The 1992 U.S. Taxpayers Convention was held September 4–5, 1992, in New Orleans, Louisiana. It saw the newly founded U.S. Taxpayers Party (which is today known as the "Constitution Party") nominate Howard Phillips for president and Albion W. Knight Jr. for vice president.

==Background==

In advance of its convention, the party provisionally nominated Howard Phillips so that it would be able to have a provisional nominee needed to seek ballot access in many states. While initially a temporary nomination, it was ultimately made permanent at the party's national convention after no major figures made themselves candidates for the party's nomination. Pat Buchanan, who the party was interested in nominating, ultimately endorsed President George H. W. Bush at the 1992 Republican National Convention.

In June 2 California primary for the American Independent Party, Phillips had received 15,456 votes. On August 30, the American Independent Party voted to affiliate itself with the national U.S. Taxpayers Party, an affiliation which would ultimately continued until 2008.

==Logistics==
The convention was the inaugural presidential nominating convention of the party. The convention was held September 4–5 at a hotel ballroom in New Orleans, Louisiana.

The convention was attended by delegates from thirty-two states as well as Washington, D.C.

Among those involved in the convention was Eileen Schaefer, the 1980 vice presidential nominee of the American Independent Party.

==Nomination==
The party nominated Howard Phillips of Virginia for president and Albion W. Knight Jr. of Maryland for vice president.
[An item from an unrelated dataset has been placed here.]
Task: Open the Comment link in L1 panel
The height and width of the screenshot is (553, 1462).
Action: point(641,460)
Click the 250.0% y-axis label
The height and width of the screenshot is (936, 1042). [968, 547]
Phillips was nominated in a single round of balloting, while Knight was nominated by acclamation.

1992 U.S. Taxpayers Party National Convention presidential vote
| Candidate | Votes | Percentage |
|---|---|---|
| Howard Phillips | 264 | 97.78% |
| Bo Gritz | 4 | 1.48% |
| Evan Mecham | 1 | 0.37% |
| Totals | 269 | 100% |

==Platform==
Mark Weaver, the campaign coordinator and assistant treasurer of the party, described the party as being, "concerned Americans committed to constitutional and biblical standards of government."

The top priorities of the party platform were to abolish the Internal Revenue Service (IRS) and cutting $500 billion out of the $1.5 trillion national budget (restoring spending levels to the amount spent in 1987.

The platform also positioned the party as standing in opposition to abortion rights, women serving in combat, the United Nations, federal day care subsidies, federal funding for AIDS education, gun control, pensions for elected officials, and federal regulatory commissions. It additionally opposed funding of the National Endowment for the Arts and PBS.